らっこの国のお姫さま
ある日、城のテレビをつけると、姫の大好きな大食い選手権をやっていました。

姫はきゃぁきゃぁ騒ぎながら応援していました。

特に元キンとアーティストを応援していました。

「じぃ!
じぃ!
早く肉じゃが持ってきてきぅ!」

姫はガツガツ食べました。

そして横になって、

「じぃ!食後のおやつにからあげくん頂戴きぅ!」

と、催促しました。

「姫……テレビの前でギャル曽根と張り合ってどうするのです。
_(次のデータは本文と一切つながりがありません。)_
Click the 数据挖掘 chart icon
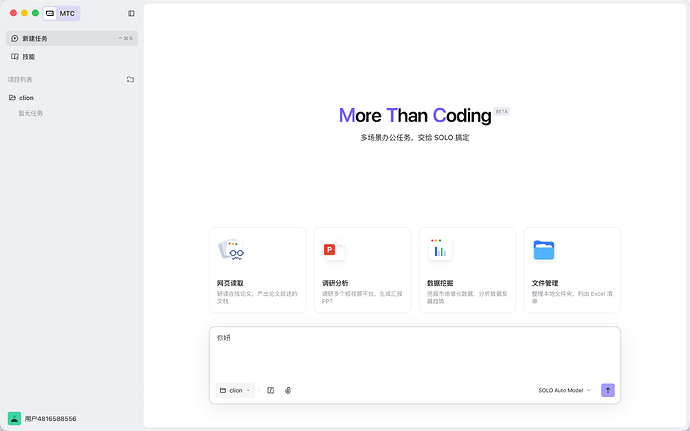Image resolution: width=690 pixels, height=431 pixels. point(440,250)
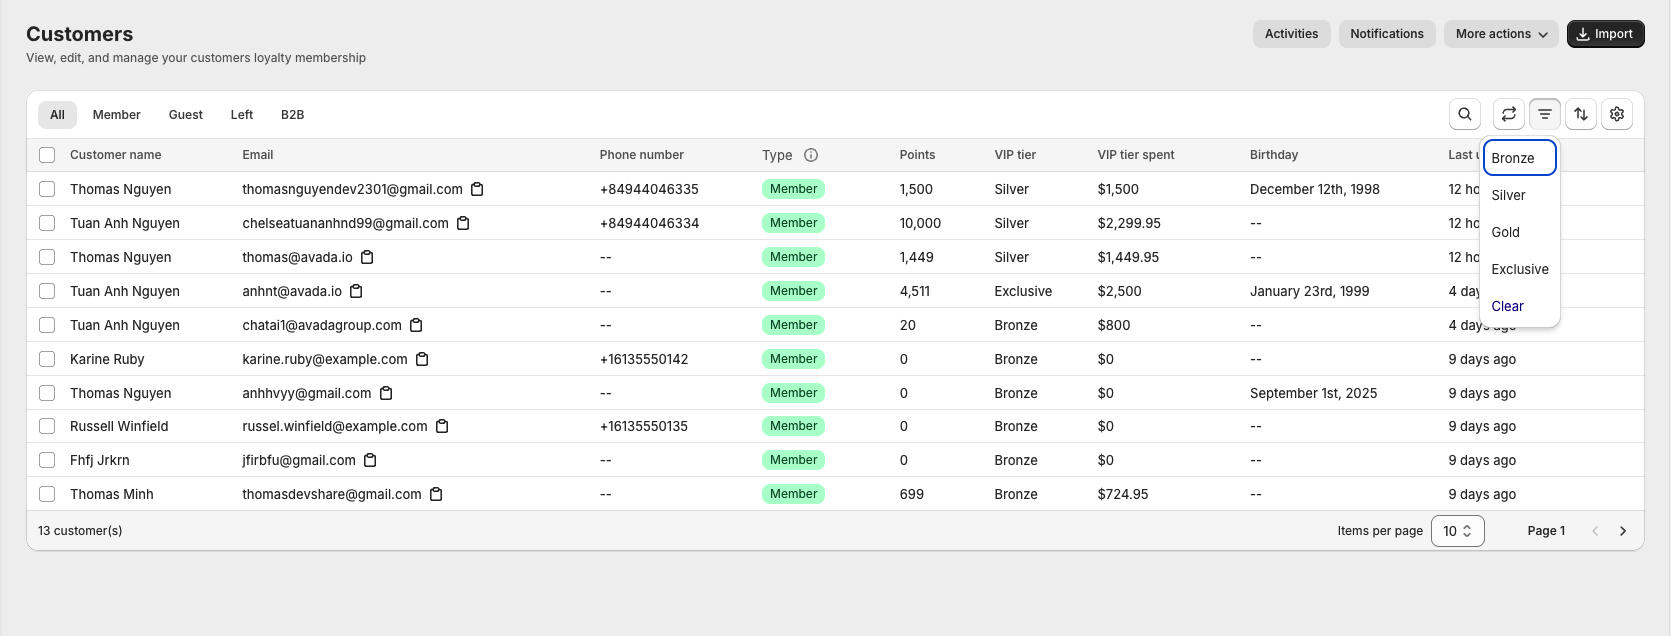Open the Russell Winfield customer row
The image size is (1671, 636).
tap(119, 426)
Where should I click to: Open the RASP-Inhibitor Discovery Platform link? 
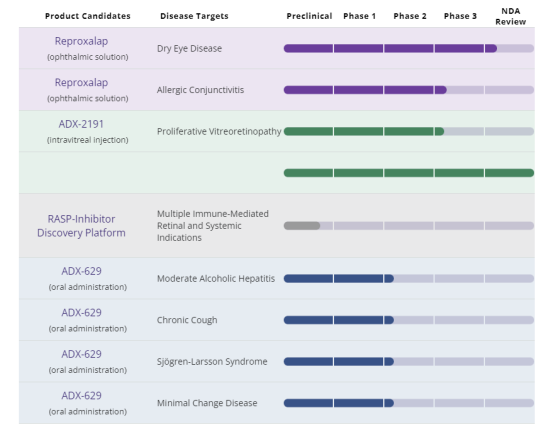tap(81, 226)
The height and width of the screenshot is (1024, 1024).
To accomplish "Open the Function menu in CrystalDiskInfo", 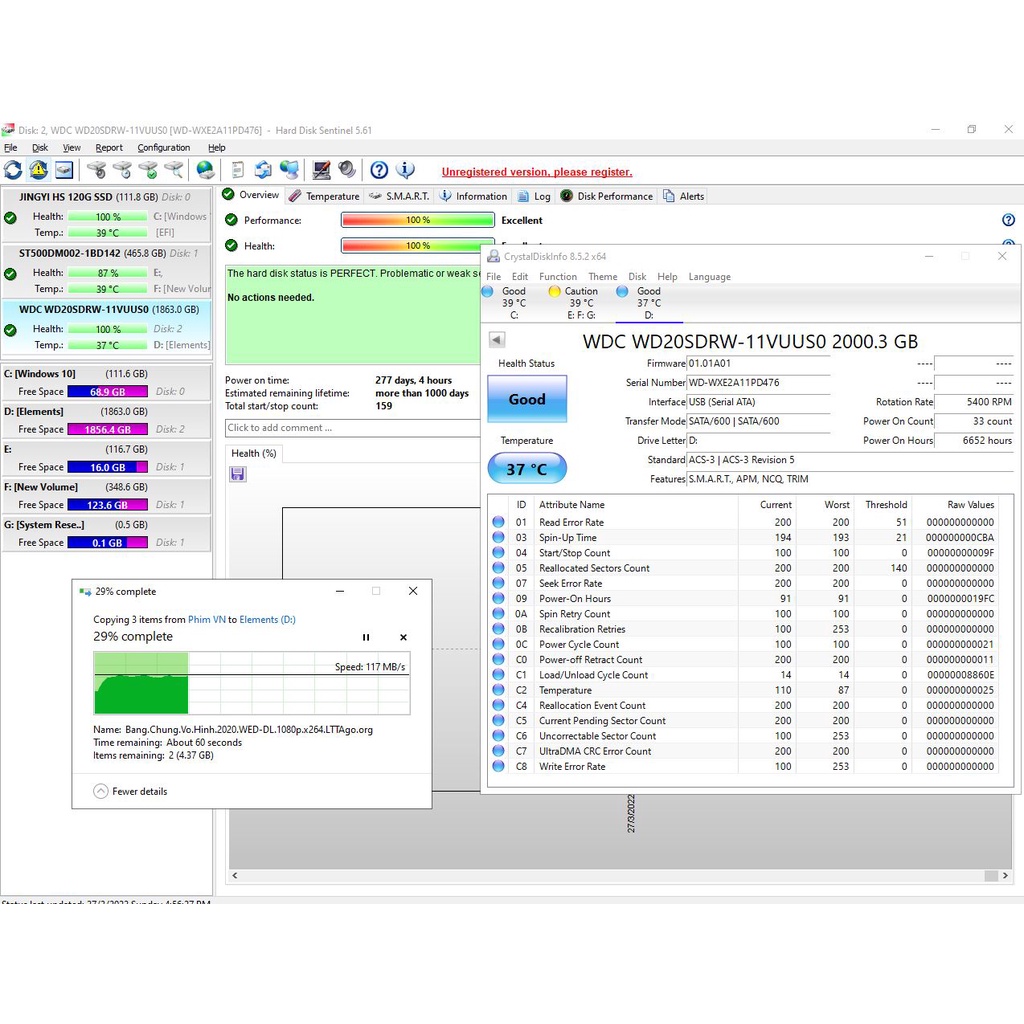I will [557, 277].
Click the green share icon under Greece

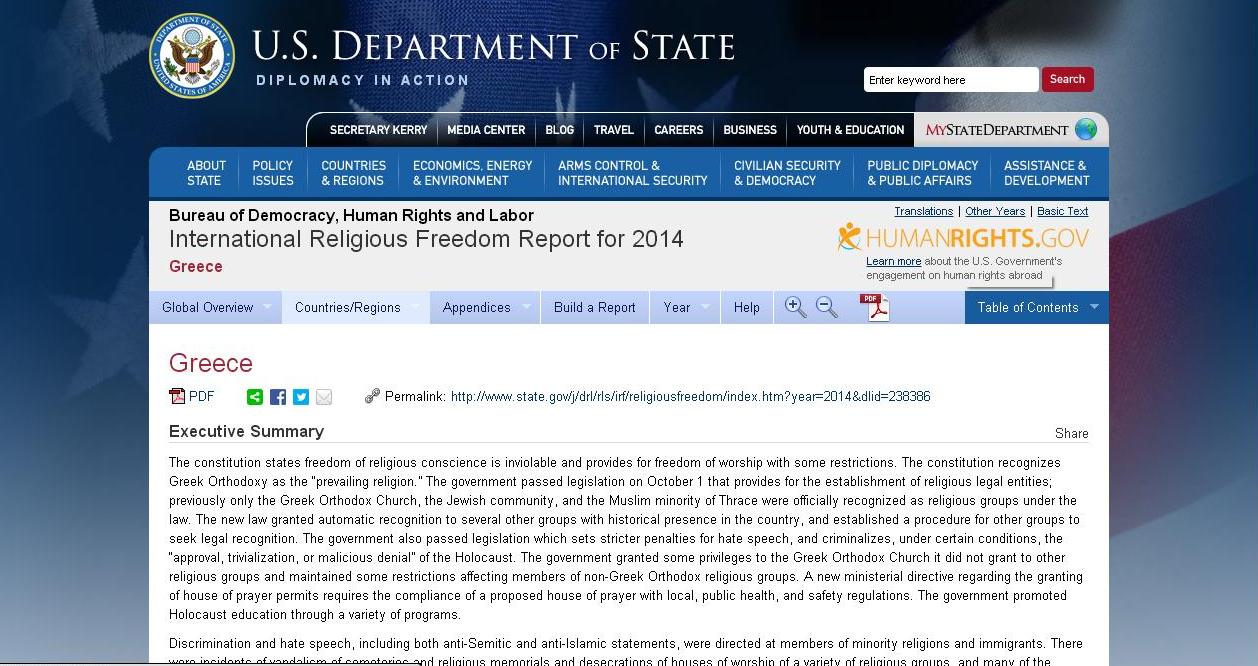pos(255,397)
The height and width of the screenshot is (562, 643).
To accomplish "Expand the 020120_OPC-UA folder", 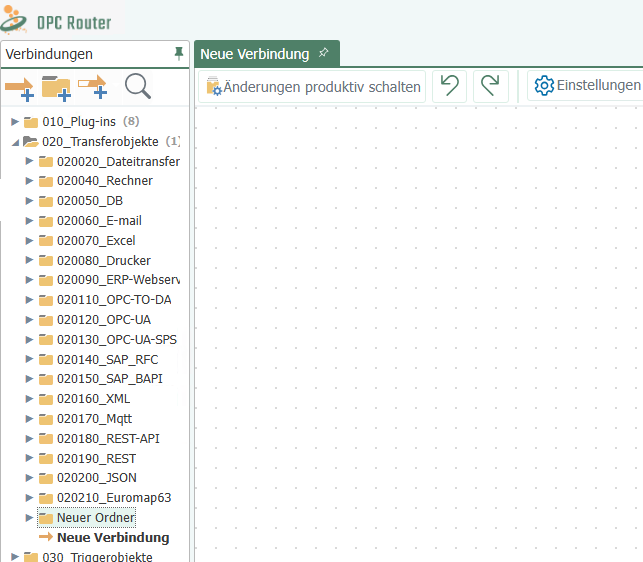I will [x=29, y=320].
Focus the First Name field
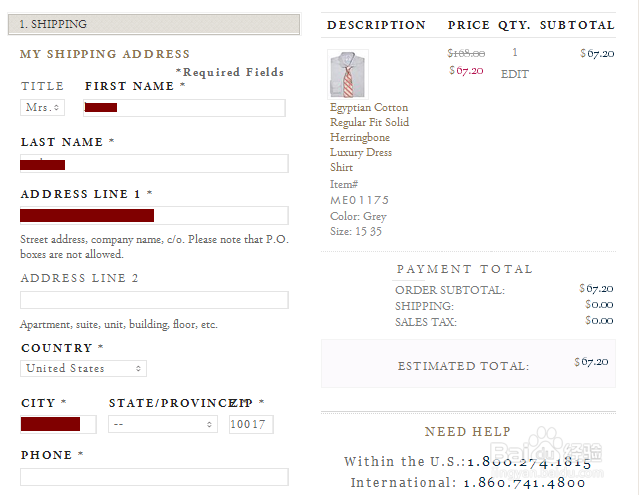This screenshot has width=639, height=495. pos(186,108)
」

そう言いつつもからあげくんを貰い、上機嫌で見ていた姫が、突然放送終了後に、元気をなくしてじぃにくっついてきました。

「どうしたのです?」

「あのね…ジャンボ白田が引退するのきぅ……。
姫の好きな元キンも一緒に引退するんだって…。


姫はじぃの服で涙と鼻水を拭きました。

「姫…。」

じぃは怒るに怒れず、

「姫には笑顔が似合いますよ。」

と言い、王子とのアルバムを出してあげました。

姫はその日、夜遅くまでアルバムを見ておとなしく眠りました。

涙の音だけが、ザザン!ザザン!と聞こえていました。